Task description ▸
Please copy out each of the following items word for word, keeping every line unchanged and in its original order.
+ + + +
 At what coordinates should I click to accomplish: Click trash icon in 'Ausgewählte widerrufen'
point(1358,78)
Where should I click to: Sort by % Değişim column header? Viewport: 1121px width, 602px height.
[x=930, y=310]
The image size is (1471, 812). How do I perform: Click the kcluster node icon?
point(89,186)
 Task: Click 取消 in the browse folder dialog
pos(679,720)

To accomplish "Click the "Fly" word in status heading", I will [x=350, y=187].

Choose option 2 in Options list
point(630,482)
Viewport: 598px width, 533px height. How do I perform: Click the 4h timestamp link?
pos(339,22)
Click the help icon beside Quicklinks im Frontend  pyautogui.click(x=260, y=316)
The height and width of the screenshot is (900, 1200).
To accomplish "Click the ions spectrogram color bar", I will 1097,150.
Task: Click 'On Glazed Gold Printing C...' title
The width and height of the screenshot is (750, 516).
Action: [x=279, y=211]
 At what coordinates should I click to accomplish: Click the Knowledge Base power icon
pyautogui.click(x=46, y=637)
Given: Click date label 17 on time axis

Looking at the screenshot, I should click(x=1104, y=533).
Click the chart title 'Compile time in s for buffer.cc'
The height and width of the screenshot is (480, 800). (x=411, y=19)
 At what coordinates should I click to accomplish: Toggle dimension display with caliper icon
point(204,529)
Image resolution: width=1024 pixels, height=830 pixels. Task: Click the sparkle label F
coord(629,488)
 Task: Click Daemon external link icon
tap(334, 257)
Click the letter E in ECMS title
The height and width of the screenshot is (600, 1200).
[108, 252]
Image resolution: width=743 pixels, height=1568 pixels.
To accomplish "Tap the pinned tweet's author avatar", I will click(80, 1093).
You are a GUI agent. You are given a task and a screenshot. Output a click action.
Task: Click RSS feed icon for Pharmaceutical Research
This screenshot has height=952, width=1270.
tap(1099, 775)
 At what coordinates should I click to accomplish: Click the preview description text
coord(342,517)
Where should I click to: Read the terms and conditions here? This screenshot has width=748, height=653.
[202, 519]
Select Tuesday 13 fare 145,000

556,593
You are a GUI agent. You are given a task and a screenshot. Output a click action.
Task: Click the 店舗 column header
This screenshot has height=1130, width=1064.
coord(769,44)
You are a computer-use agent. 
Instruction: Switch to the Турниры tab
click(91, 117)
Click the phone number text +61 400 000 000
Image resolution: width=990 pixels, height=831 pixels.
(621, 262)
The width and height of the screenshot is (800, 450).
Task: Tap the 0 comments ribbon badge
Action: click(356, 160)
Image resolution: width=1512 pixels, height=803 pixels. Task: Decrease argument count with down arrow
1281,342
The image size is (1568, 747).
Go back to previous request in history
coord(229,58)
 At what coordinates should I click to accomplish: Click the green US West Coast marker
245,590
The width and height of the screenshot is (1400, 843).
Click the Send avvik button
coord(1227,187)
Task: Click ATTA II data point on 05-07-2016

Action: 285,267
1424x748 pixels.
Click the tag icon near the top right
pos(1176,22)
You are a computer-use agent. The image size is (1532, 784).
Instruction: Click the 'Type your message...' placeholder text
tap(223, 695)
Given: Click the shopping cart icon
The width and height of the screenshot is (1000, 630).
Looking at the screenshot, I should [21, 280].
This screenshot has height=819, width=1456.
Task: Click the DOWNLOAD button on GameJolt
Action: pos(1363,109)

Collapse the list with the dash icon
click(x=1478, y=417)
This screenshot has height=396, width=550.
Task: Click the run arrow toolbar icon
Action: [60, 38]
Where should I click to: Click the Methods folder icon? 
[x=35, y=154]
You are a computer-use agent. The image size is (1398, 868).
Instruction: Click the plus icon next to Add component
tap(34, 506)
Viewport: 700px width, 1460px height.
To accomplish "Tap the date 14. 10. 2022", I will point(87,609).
+ + + +
Worked solution ▸
 At what coordinates should I click to accomplish: Click trash icon in 'Ausgewählte widerrufen'
point(1358,78)
Where should I click to: Sort by % Değişim column header? Viewport: 1121px width, 602px height.
[x=930, y=310]
The image size is (1471, 812). How do I perform: Click the kcluster node icon?
point(89,186)
 Task: Click 取消 in the browse folder dialog
pos(679,720)

To accomplish "Click the "Fly" word in status heading", I will [x=350, y=187].

Choose option 2 in Options list
point(630,482)
Viewport: 598px width, 533px height. How do I perform: Click the 4h timestamp link?
pos(339,22)
Click the help icon beside Quicklinks im Frontend  pyautogui.click(x=260, y=316)
The height and width of the screenshot is (900, 1200).
To accomplish "Click the ions spectrogram color bar", I will 1097,150.
Task: Click 'On Glazed Gold Printing C...' title
The width and height of the screenshot is (750, 516).
Action: [x=279, y=211]
 At what coordinates should I click to accomplish: Click the Knowledge Base power icon
pyautogui.click(x=46, y=637)
Given: Click date label 17 on time axis

Looking at the screenshot, I should click(x=1104, y=533).
Click the chart title 'Compile time in s for buffer.cc'
The height and width of the screenshot is (480, 800). (x=411, y=19)
 At what coordinates should I click to accomplish: Toggle dimension display with caliper icon
point(204,529)
Image resolution: width=1024 pixels, height=830 pixels. Task: Click the sparkle label F
coord(629,488)
 Task: Click Daemon external link icon
tap(334, 257)
Click the letter E in ECMS title
The height and width of the screenshot is (600, 1200).
[108, 252]
Image resolution: width=743 pixels, height=1568 pixels.
To accomplish "Tap the pinned tweet's author avatar", I will click(80, 1093).
You are a GUI agent. You are given a task and a screenshot. Output a click action.
Task: Click RSS feed icon for Pharmaceutical Research
This screenshot has height=952, width=1270.
tap(1099, 775)
 At what coordinates should I click to accomplish: Click the preview description text
coord(342,517)
Where should I click to: Read the terms and conditions here? This screenshot has width=748, height=653.
[202, 519]
Select Tuesday 13 fare 145,000

556,593
You are a GUI agent. You are given a task and a screenshot. Output a click action.
Task: Click the 店舗 column header
This screenshot has height=1130, width=1064.
coord(769,44)
You are a computer-use agent. 
Instruction: Switch to the Турниры tab
click(91, 117)
Click the phone number text +61 400 000 000
Image resolution: width=990 pixels, height=831 pixels.
(621, 262)
The width and height of the screenshot is (800, 450).
Task: Tap the 0 comments ribbon badge
Action: click(356, 160)
Image resolution: width=1512 pixels, height=803 pixels. Task: Decrease argument count with down arrow
1281,342
The image size is (1568, 747).
Go back to previous request in history
coord(229,58)
 At what coordinates should I click to accomplish: Click the green US West Coast marker
245,590
The width and height of the screenshot is (1400, 843).
Click the Send avvik button
coord(1227,187)
Task: Click ATTA II data point on 05-07-2016

Action: 285,267
1424x748 pixels.
Click the tag icon near the top right
pos(1176,22)
You are a computer-use agent. The image size is (1532, 784).
Instruction: Click the 'Type your message...' placeholder text
tap(223, 695)
Given: Click the shopping cart icon
The width and height of the screenshot is (1000, 630).
Looking at the screenshot, I should [21, 280].
This screenshot has height=819, width=1456.
Task: Click the DOWNLOAD button on GameJolt
Action: pos(1363,109)

Collapse the list with the dash icon
click(x=1478, y=417)
This screenshot has height=396, width=550.
Task: Click the run arrow toolbar icon
Action: [60, 38]
Where should I click to: Click the Methods folder icon? 
[x=35, y=154]
You are a computer-use agent. The image size is (1398, 868).
Instruction: Click the plus icon next to Add component
tap(34, 506)
Viewport: 700px width, 1460px height.
To accomplish "Tap the date 14. 10. 2022", I will point(87,609).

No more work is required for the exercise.